IN THE BLUE

起立、礼。

号令とともに今日も平和に一日が終わった。いそいそと帰り支度をするリリのところに、静かにカレンが近づいてきた。

背中に両手を回して、珍しく、喉に小骨が引っかかったような顔をしている。

「どうしたの?」

リリが尋ねると、カレンは伺うようにじっとリリの顔を見た。

「リリ……」

妙に含みのある声に、リリはちょっと身構える。

「ごめん!」

カレンは頭を下げると同時に、ぱっと背中に隠していた一冊のノートを差し出した。

交換日記だ。リリはずいぶん久しぶりに見る気がする。

「いつかリリが居なかった時さ、飽きてきたから順番変えない?って話になったの。伝えるのすっかり忘れてて。しかもアキナがさ、順番間違えてさ、リリのこと飛ばしてルリに回しちゃってて。リリ最近書いてないなーっては思ってたんだけど、ミクシとかも書いてなかったから、忙しいんだと思ってて。ほんっっとゴメン!」

「え……あ、全然気にしてないよ。もうそれ、いいし」

リリは恨みに思っていないことを伝えたくて、にっこり笑ってカレンを許した。カレンは驚いたような顔をしている。

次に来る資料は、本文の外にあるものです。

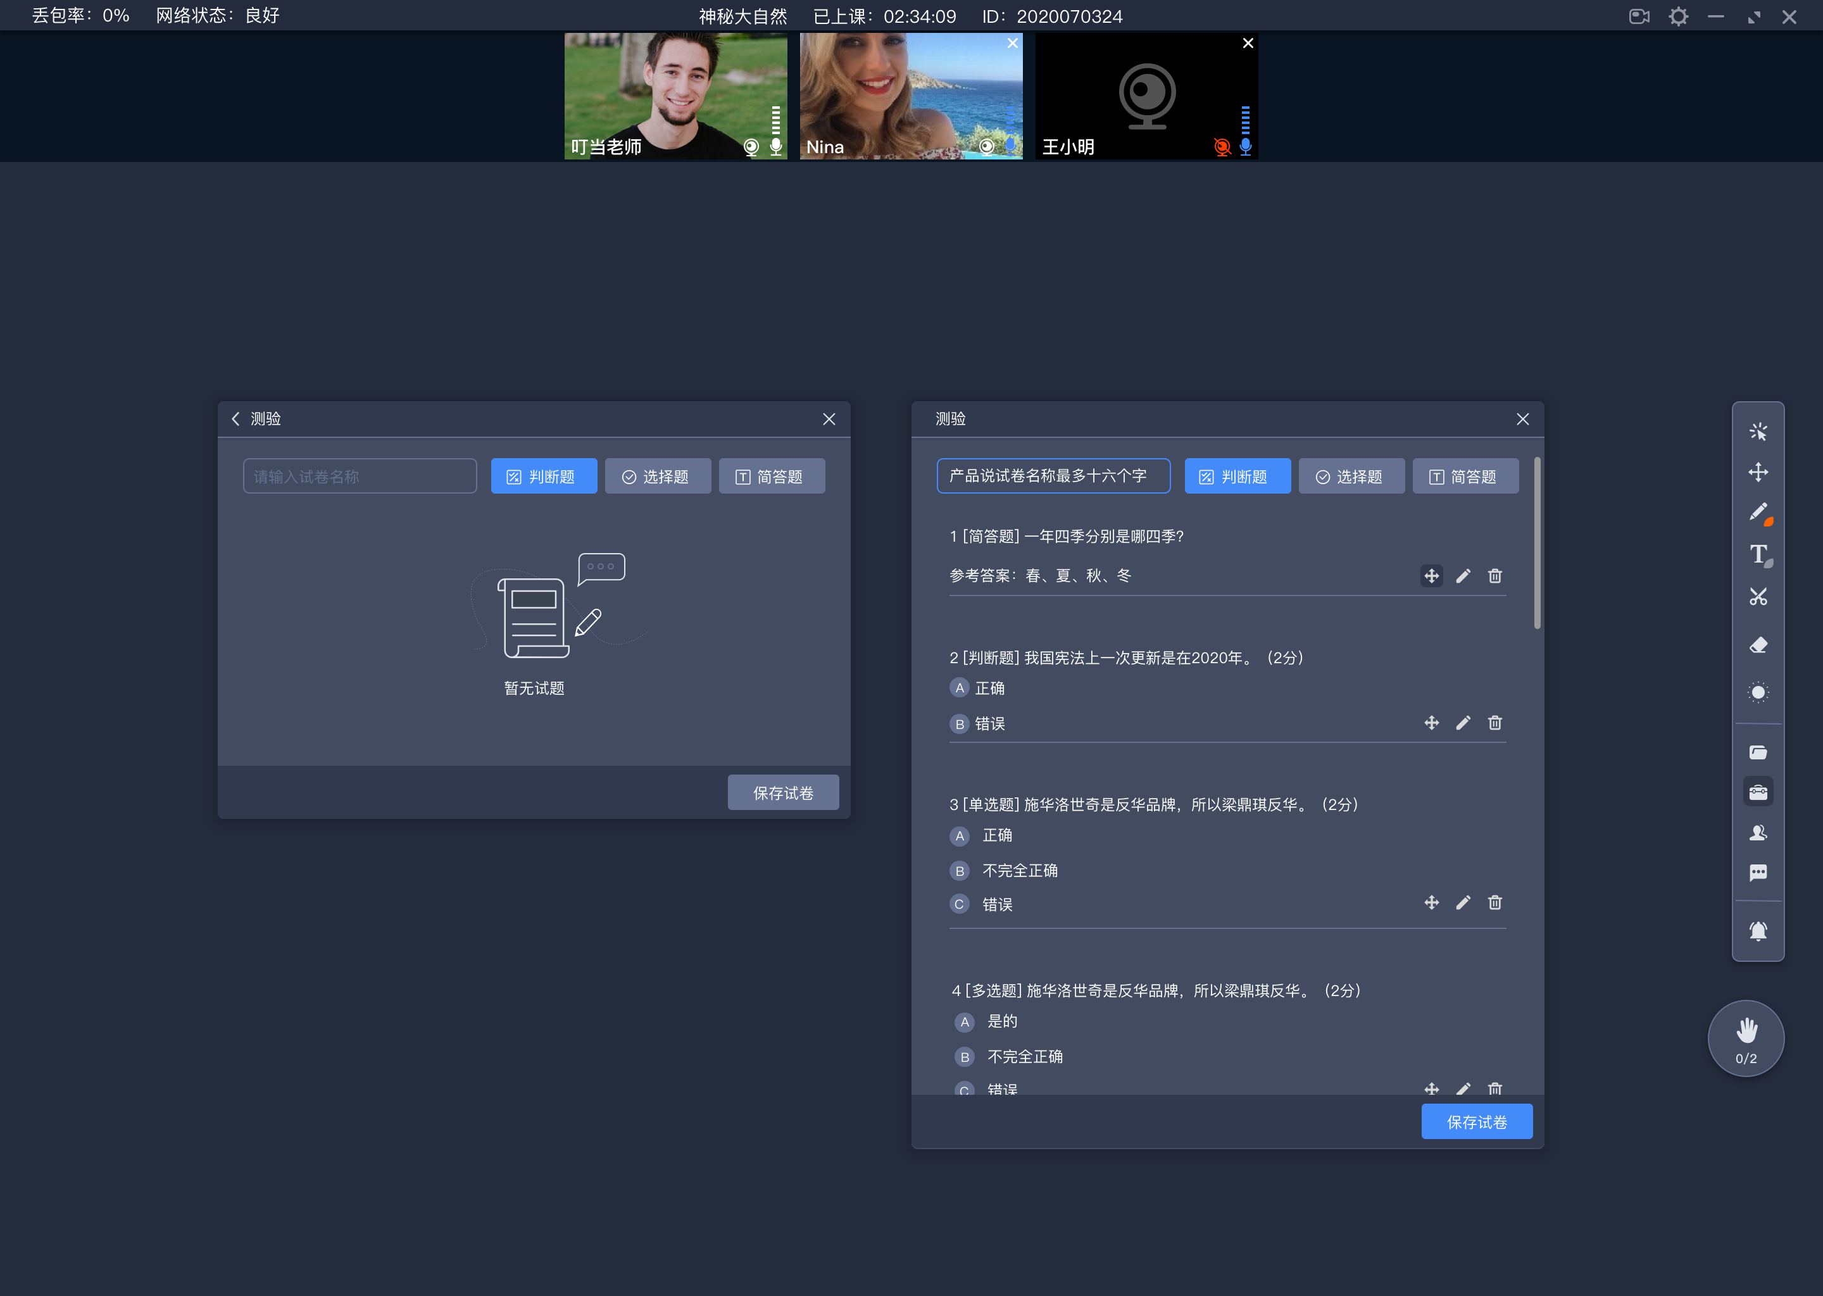Viewport: 1823px width, 1296px height.
Task: Click the 判断题 tab in left panel
Action: 541,476
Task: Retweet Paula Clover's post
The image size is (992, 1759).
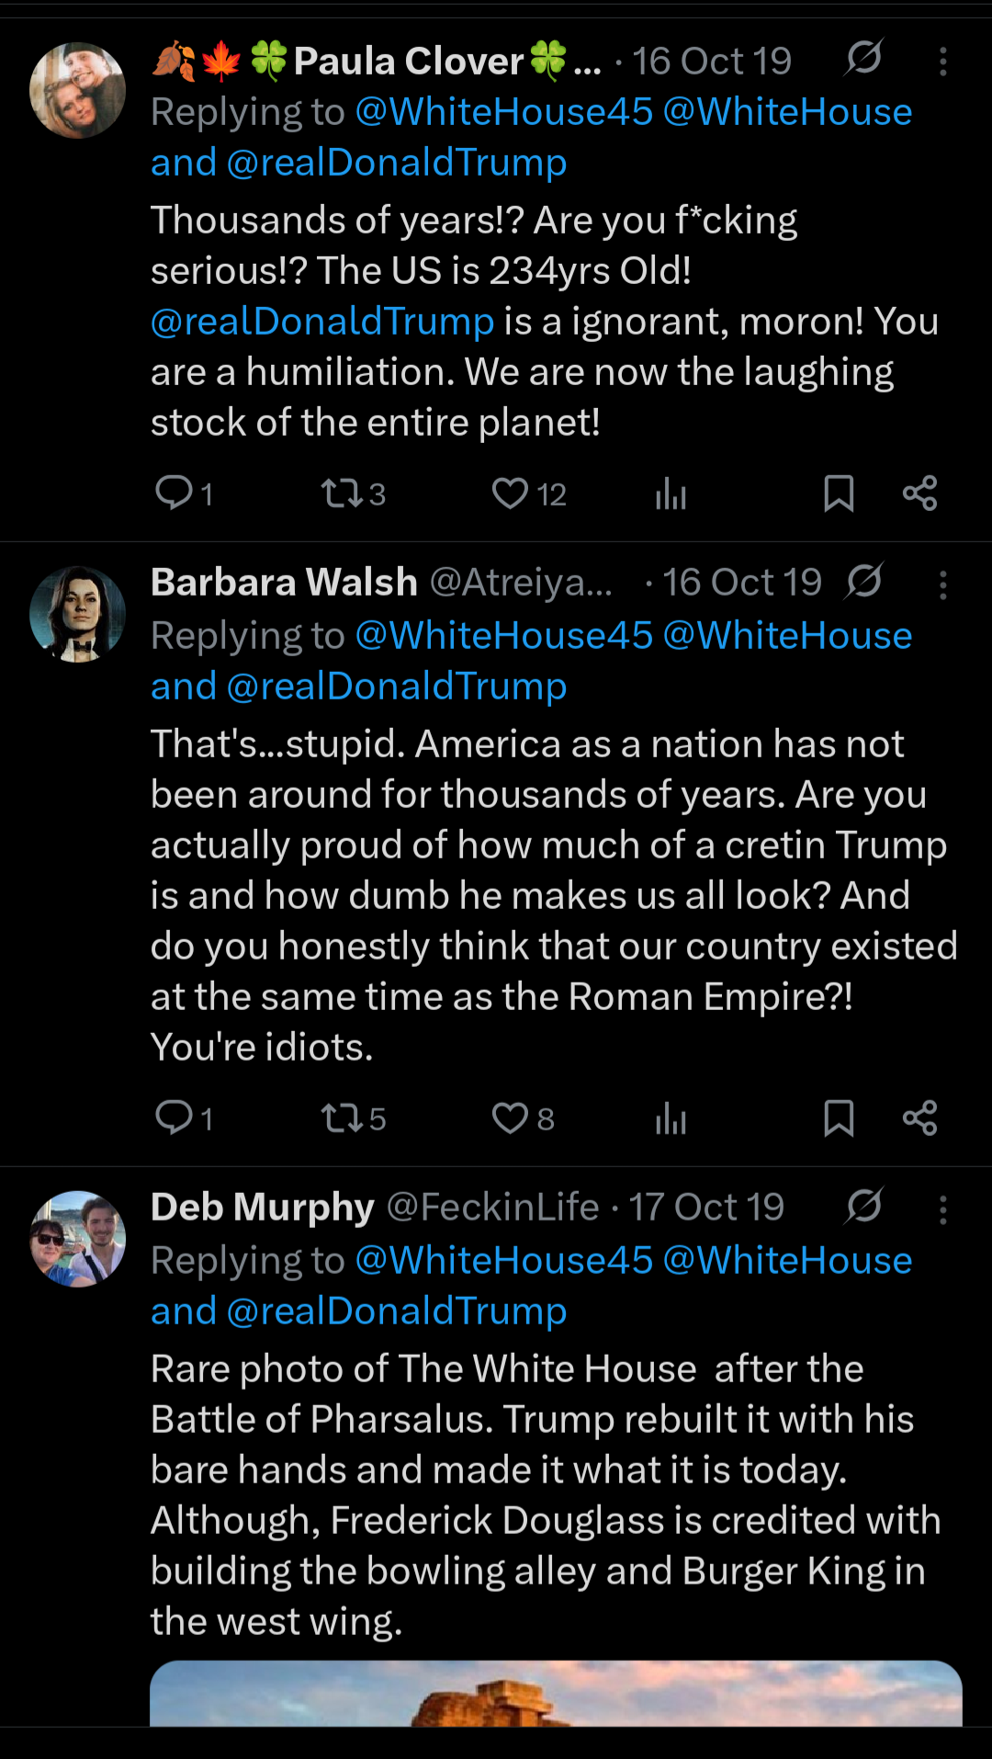Action: (x=342, y=494)
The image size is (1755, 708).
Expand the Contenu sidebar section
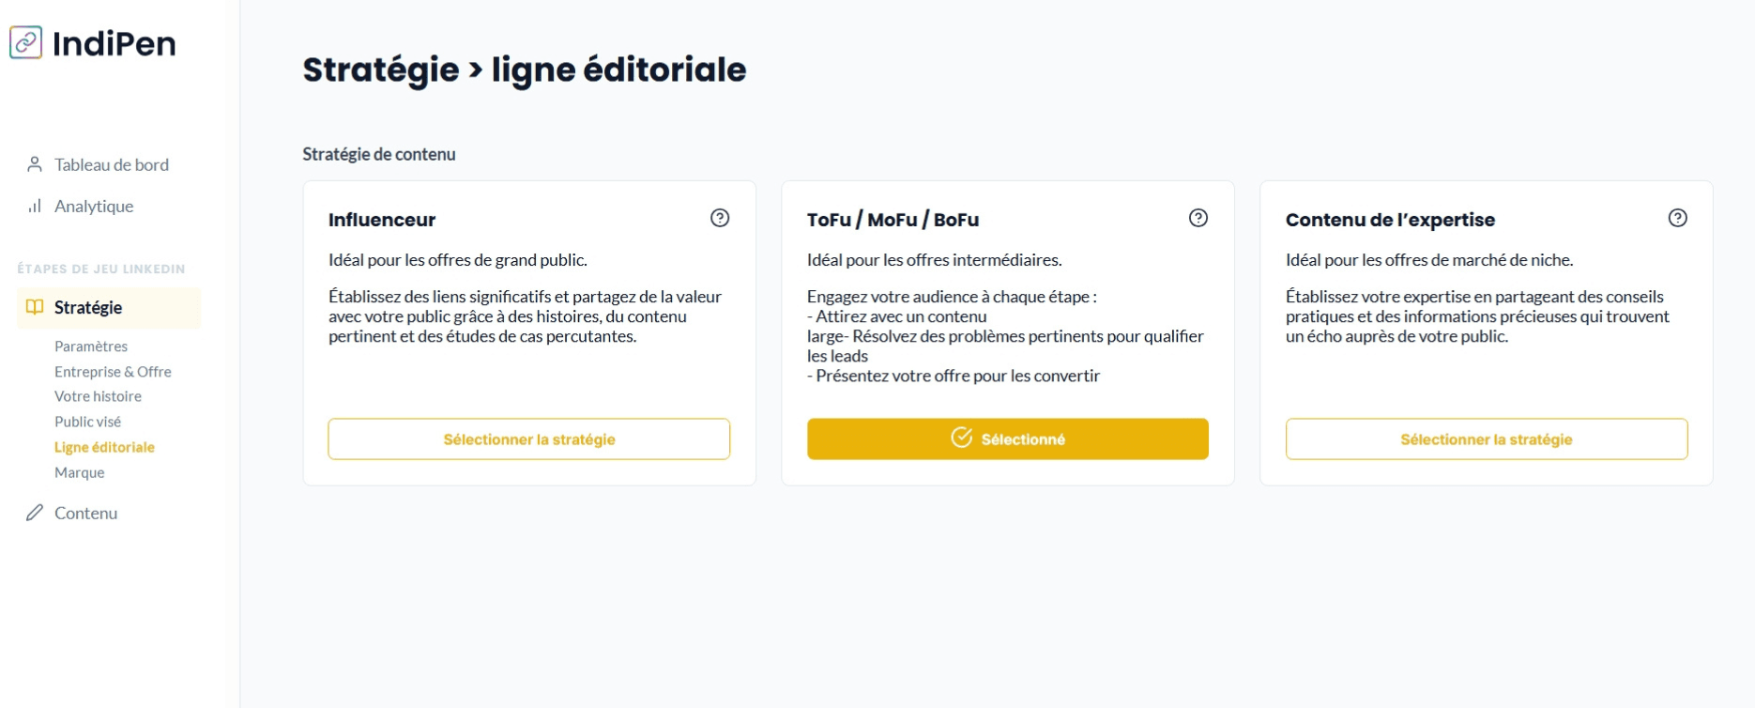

ハイドランジアと会う前なら、こんな風にさっぱりとは言えなかった一言だ。リリは、そんな風にふるまえるのが嬉しくて仕方なかった。

「え?いいって?」

「気にしないでってこと」

目をしばたいているカレンに、リリは笑顔のままで答える。

「じゃあ、今日、わたし寄るとこあるから。また明日ね」

「あ……うん」

カレンはふしぎそうな顔のまま、リリとノートを見比べていた。リリは顔を上げて、得意な気持ちで教室を後にした。

桜井さんの本屋の壁にかけられた時計を見て、カナは目を疑うほど驚くことになった。

中学生の登校時間に茉莉町に来たのだから、朝の八時かそのくらいだったはずだ。それから一時間くらいは歩き回った気がしているが。

時計が指していたのは、午後三時だった。

(それだけ、大きな穴だったってことか)

「時計がどうかした?」

桜井さんがカウンターの前の椅子を勧めてくれながら、尋ねた。カナは慌てて眉間を開き、笑顔を作る。

「いやあ、もう三時なのかってびっくりしたもので」

「そんなに集中して散歩してたの?」

「えへ」

何が『えへ』だ、とカナは自分のことをののしった。しかし、口から出てしまったものは仕方ない。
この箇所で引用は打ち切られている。